As I prepared to graduate, I wondered how I would use both my science and my music degrees. I found a perfect fit at Woodberry Forest School, a private school where I would teach science and direct the strings program. The location of the school allowed me to retain ties with the Charlottesville musical community, and my summer break allowed me to tour with my new bluegrass band, Old School Freight Train.
Old School Freight Train took off during my first year as a school teacher. We were recognized in competition, played at festivals and were invited to showcase at the International Bluegrass Music Association Conference. When we were offered a recording contract by Ricky Skaggs, I was faced with a tough decision. If I signed the contract, the tour schedule would clash with my teaching job. I agonized over the decision and eventually decided to quit the band.

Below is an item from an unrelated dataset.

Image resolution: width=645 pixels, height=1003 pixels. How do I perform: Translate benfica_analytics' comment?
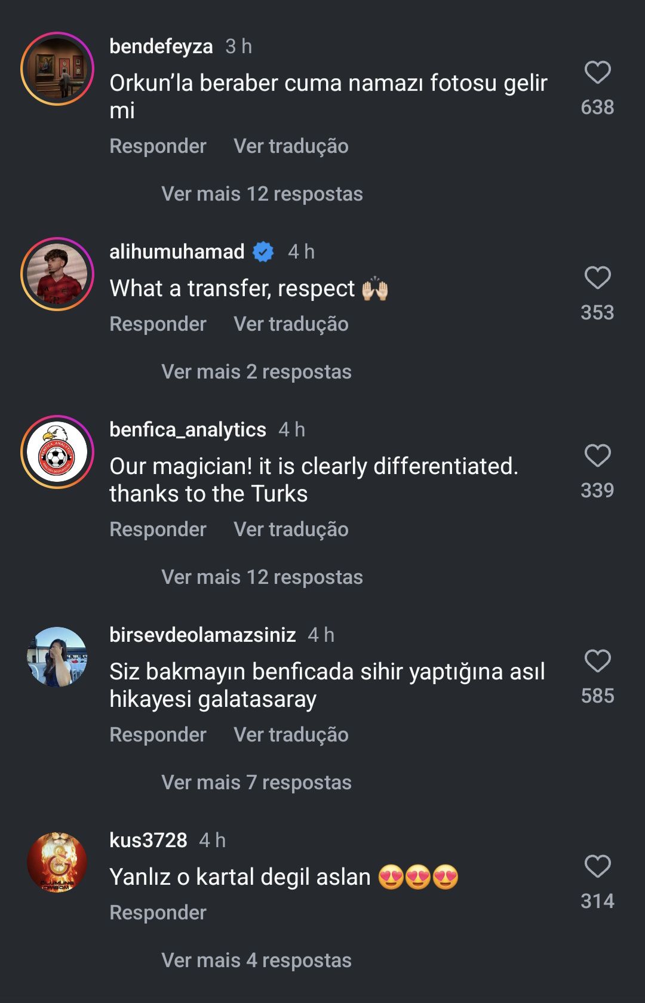pyautogui.click(x=291, y=530)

A few years later, I am still teaching. I reconnected with John D’earth and occasionally play with him in a band called High Society. I began doing more recording work and played on four tracks of the new Dave Matthews Band album, “Stand Up.” This summer I received a grant from the U.S. embassy to tour in Italy and Tunisia with a renowned oud — Middle Eastern lute — player. Next year I’ll play the violin in an independent film about the Civil War. Recently I was invited to audition for the band Jethro Tull as a solo violinist.
Sometimes I wonder how different my life would have been had I gone to a music conservatory. U.Va. helped open my eyes to a bigger musical world, and I can honestly say that I have never been more satisfied as a musician.